Labour Day is a New Zealand public holiday that celebrates the eight-hour working day. It is observed on the fourth Monday in October. The eight-hour working day and the 48-hour working week became law in New Zealand in 1899. Later, the working week was further reduced to 40 hours. All our libraries are closed on Monday 27 October.
Over 250 students from CPIT, Unitec and The University of Auckland transform two blocks of Christchurch’s central city with towering, physical installations to create their vision of a future Christchurch. Beneath these outrageous designs are buzzing urban spaces where pop-up cafes, performance spaces, an all-ages-youth venue, a night market, dance hall, community bike workshop and bike light disco, bars, street games and much more operate.
There is a plethora of other events on too – including this library one:
Book Out and Read In, Sun 26 Oct 11am-1pm
Come along to Julia Morison’s wonderful Tree Houses for Swamp Dwellers, on the corner of Colombo St and Gloucester St. Get a book out from the mobile library or from the nearby Central Library Peterborough – or bring your own. Read amongst the trees of this sculptural installation. Bring your lunch and enjoy a quiet inner-city experience. Read in, chill out.
Jelloucity Come and create a colourful, glowing city that is supposed to shake and wobble.
Poetica project #5, ‘Emerge’ is a calligraphic, three-dimensional line of poetry by Irish poet William Yeats floating in the Avon. Readings and artist-led liquid poetry workshops accompany the installation. You can write your own liquid poetic message – brushes and water are provided.
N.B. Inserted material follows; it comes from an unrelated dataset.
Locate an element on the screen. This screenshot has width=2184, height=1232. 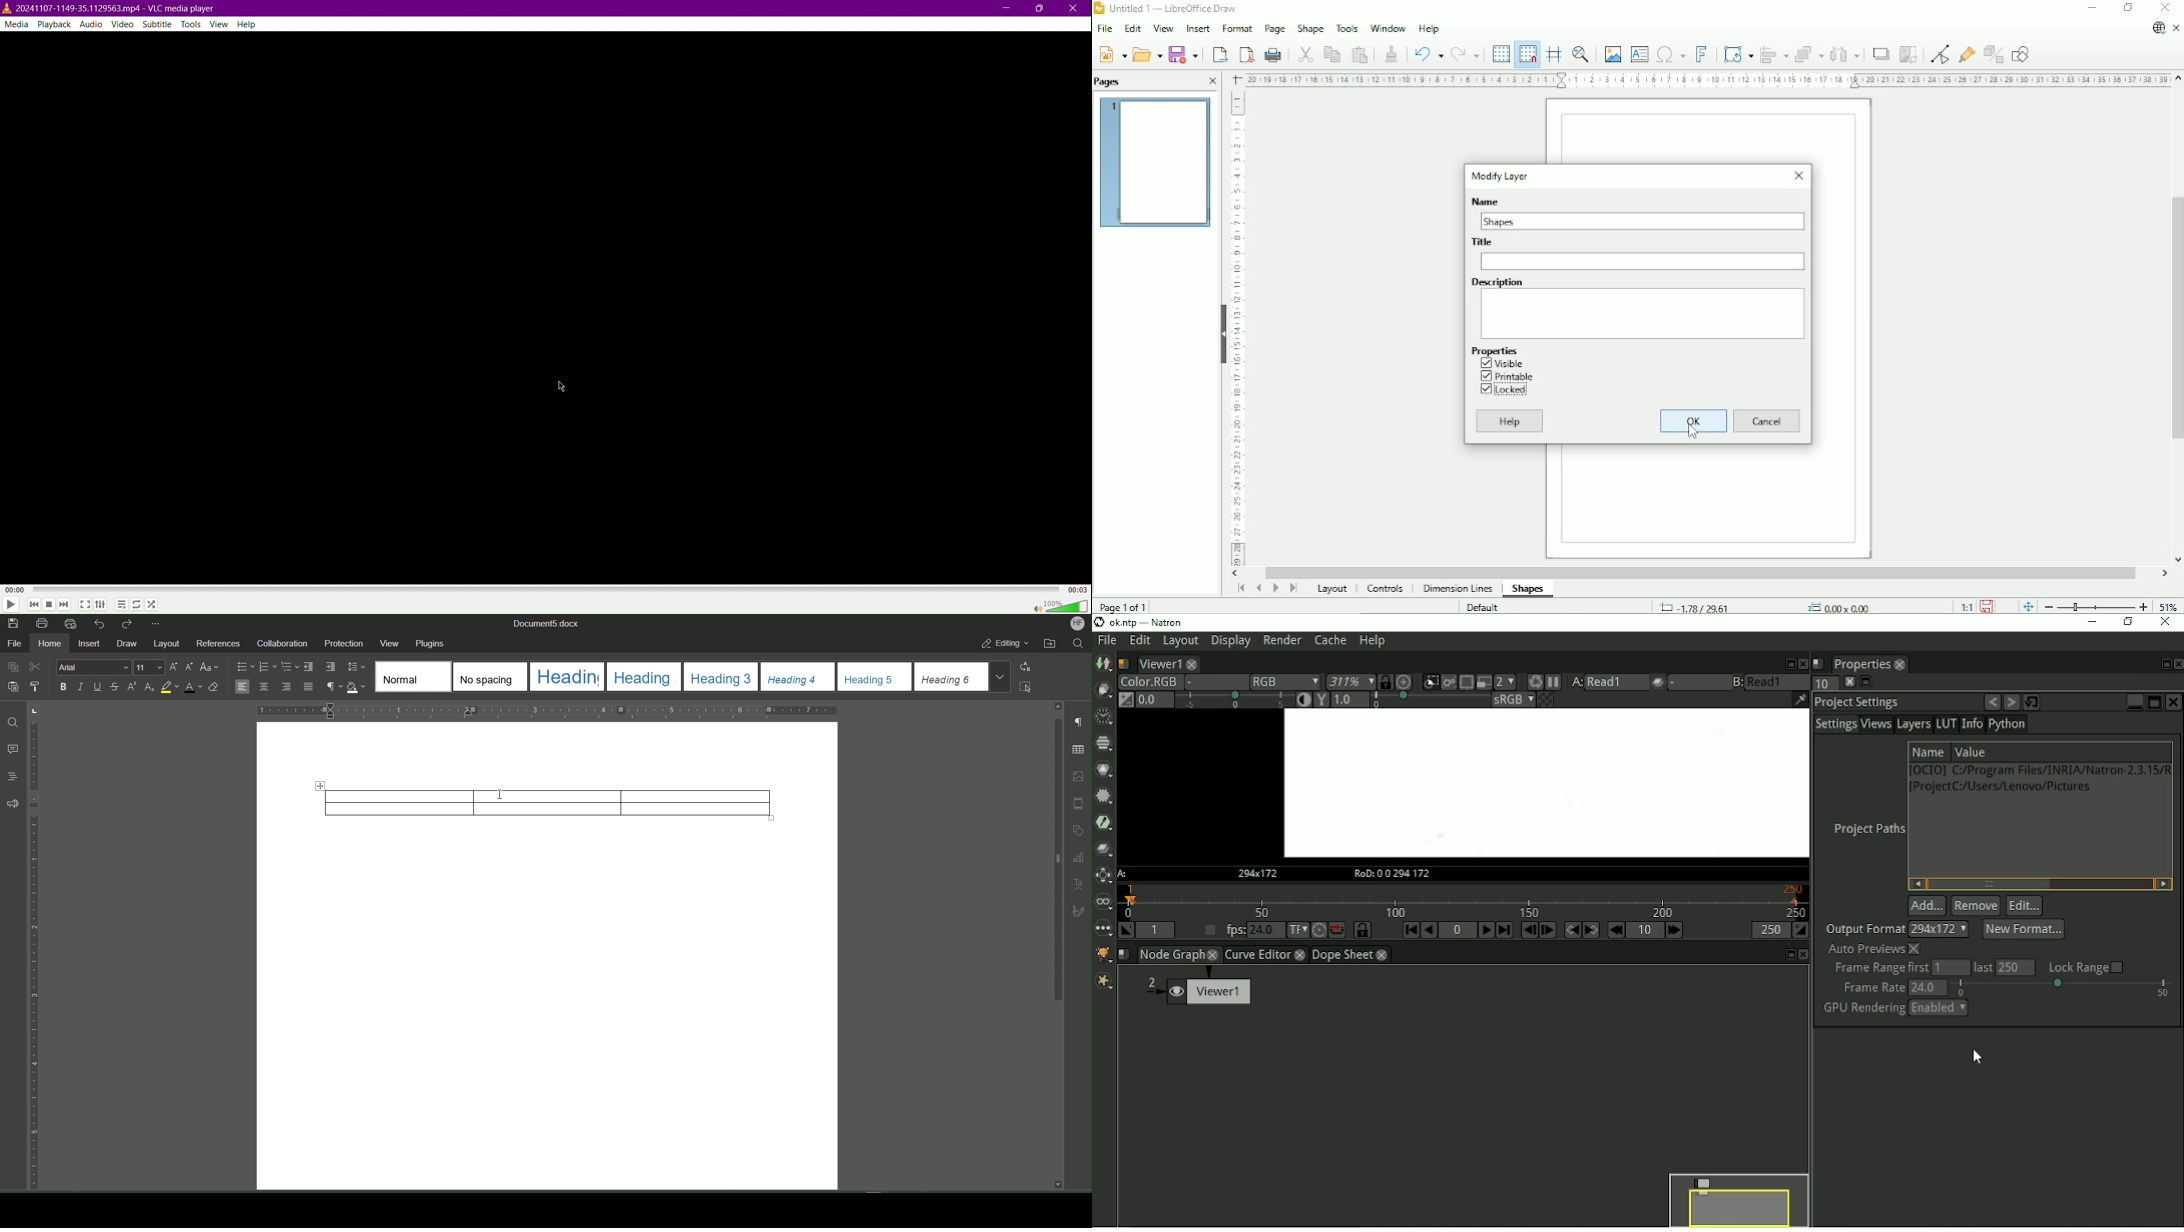
Curve Editor is located at coordinates (1257, 954).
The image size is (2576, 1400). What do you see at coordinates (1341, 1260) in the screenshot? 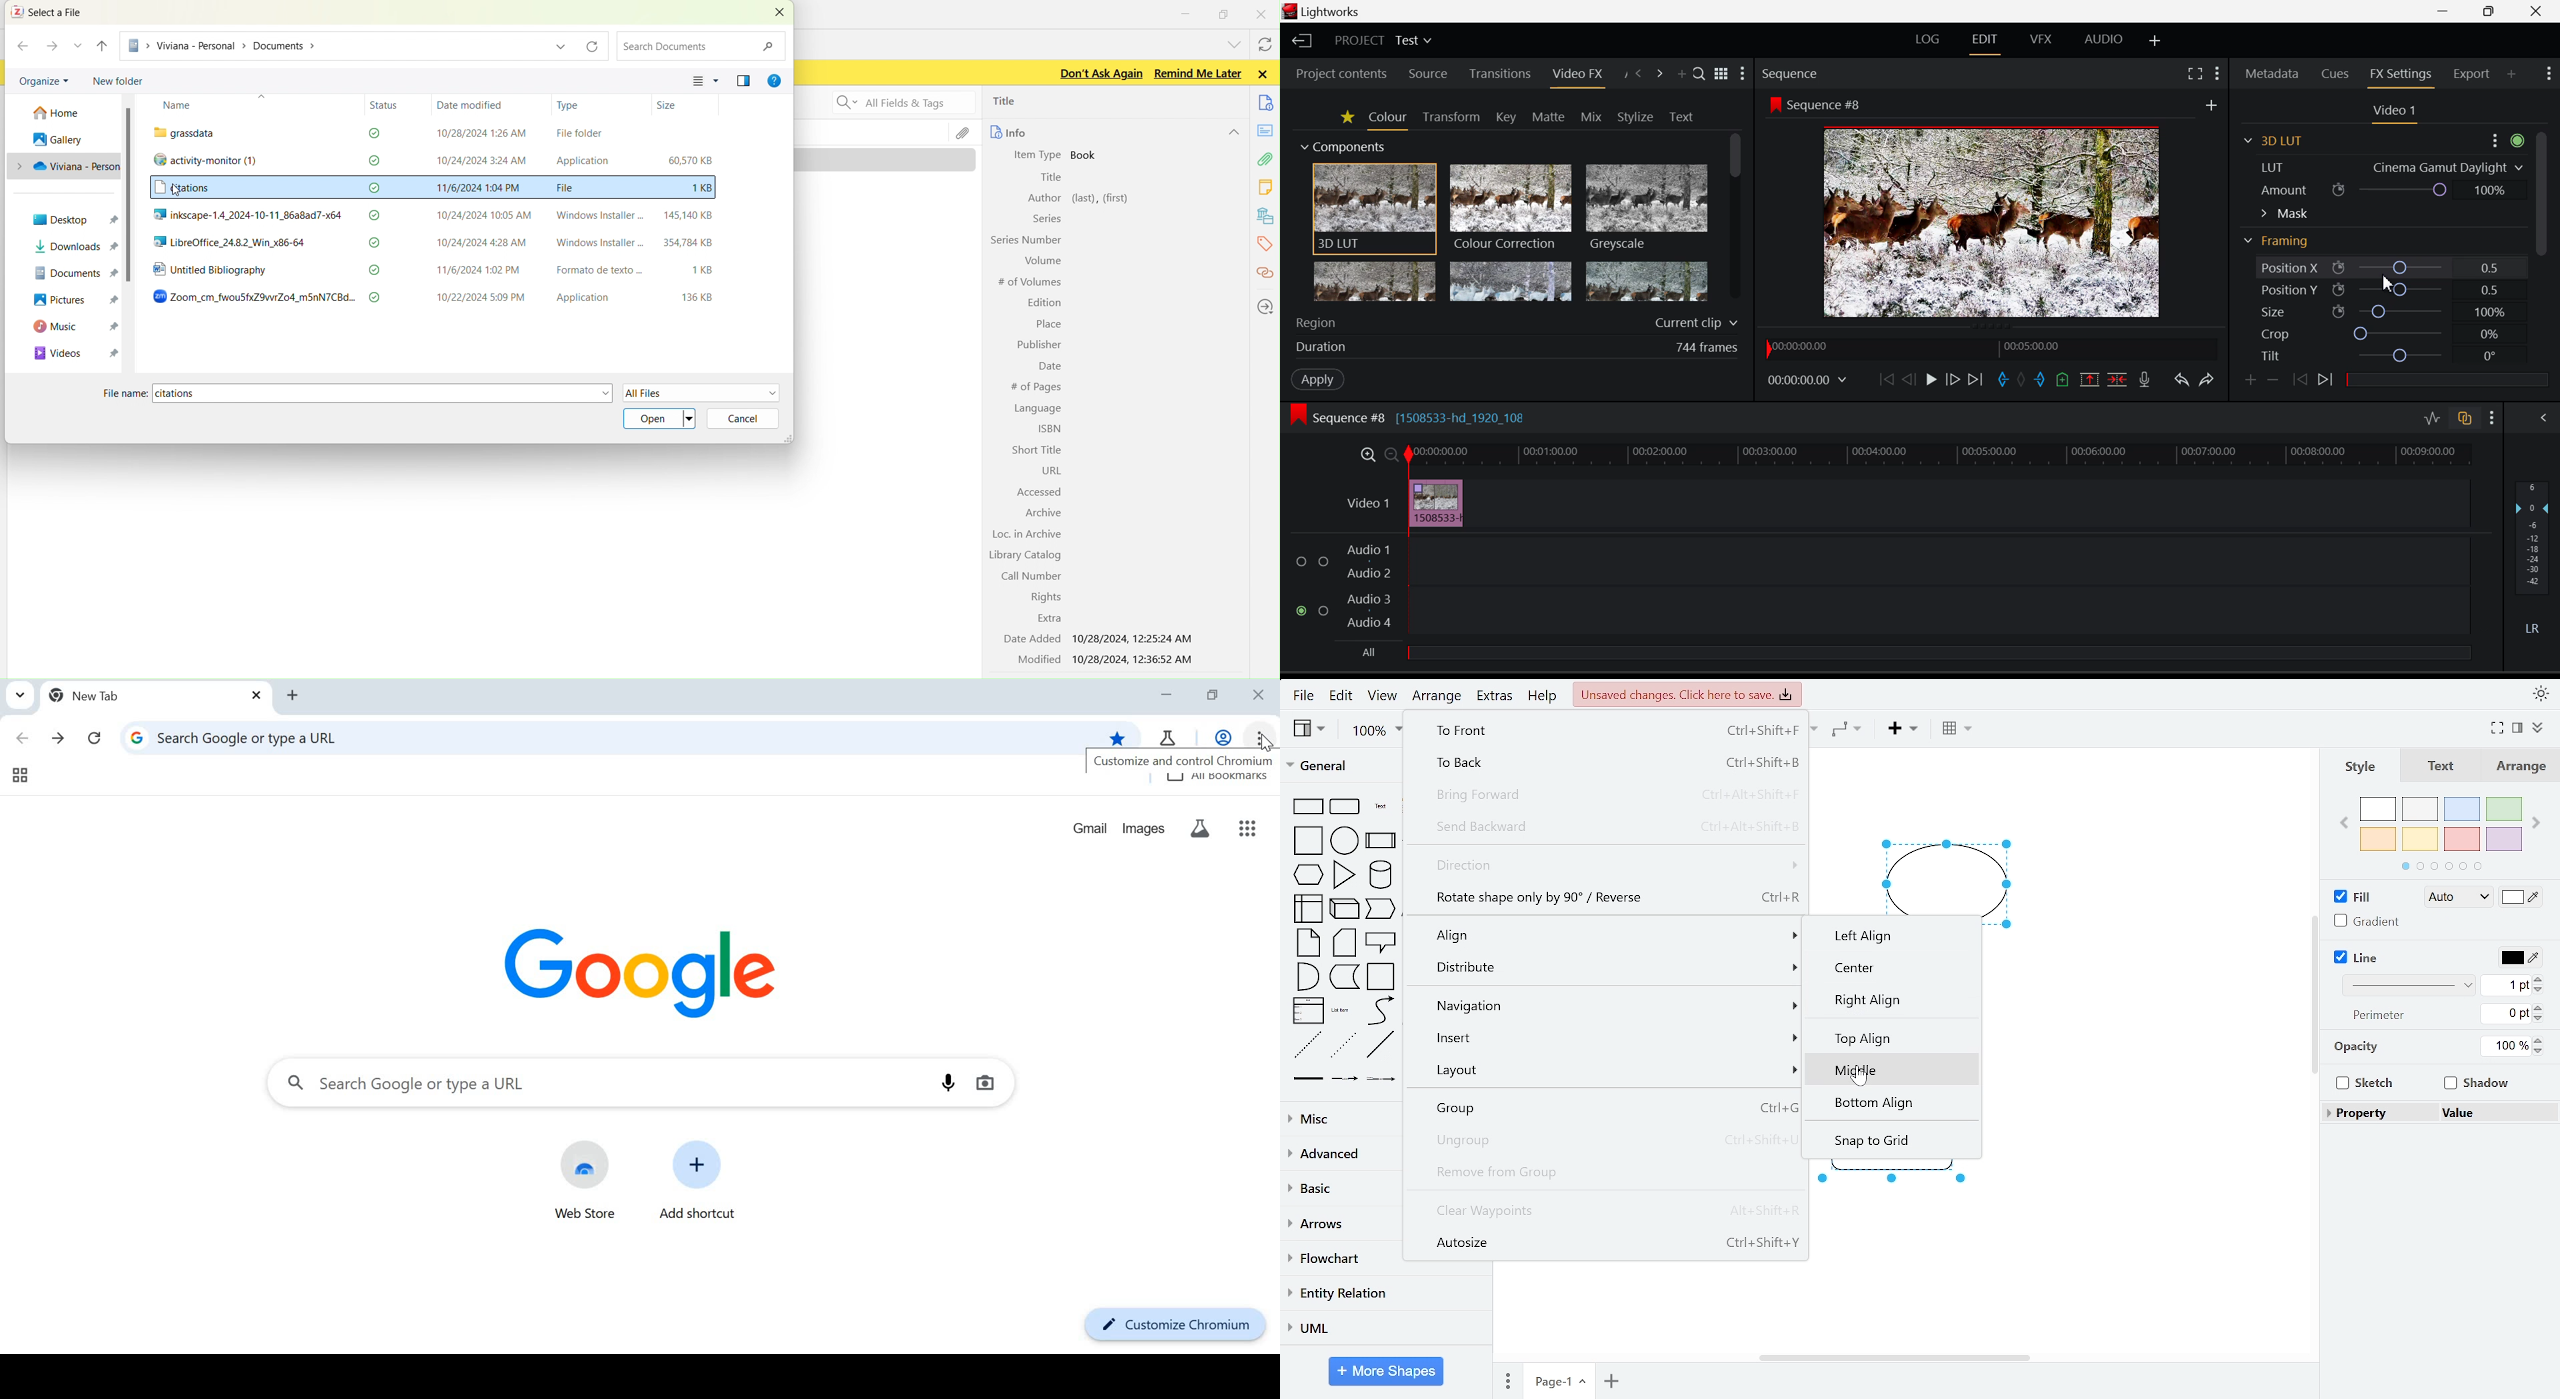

Picture Palace Parade Charlie Gates, cinephile and senior Press reporter, leads a group on an immersive tour of the old cinema sites of Cathedral Square – a walk through history. This is followed by an outdoor screening of a classic movie.
20 October 1948
“Pleasure Garden” art controversy begins when a Frances Hodgkins painting (done in about 1933) is exhibited at “the Group” show. This fierce debate on art style was joined by people throughout New Zealand. It raged for 3 years until the City Council accepted the painting as a gift on September 3, 1951.
22 October 1863
First Agricultural and Pastoral Association show in showgrounds (which is now Sydenham Park). An “unofficial” show had been held in October, 1862.
22 October 1985
“Elizabeth” the one tonne sea elephant dies of a viral infection on Sumner Beach. She had lived for 5 years on the City’s beaches, estuary and rivers and was often found crawling up suburban streets. She has recently been immortalised in Elizabeth, Queen of the Seas by Lynne Cox.
23 October 1874 Canterbury Club building (designed by Frederick Strouts) inaugurated.
24 October 1870
Disastrous fire (New Zealand’s most extensive to that date) destroys the centre of Lyttelton.
25 October 1986
“Qin Shihuang” (Chinese Buried Army) exhibitionopens at the McDougall Art Gallery. 71,145 people visited the exhibition over a seven week period.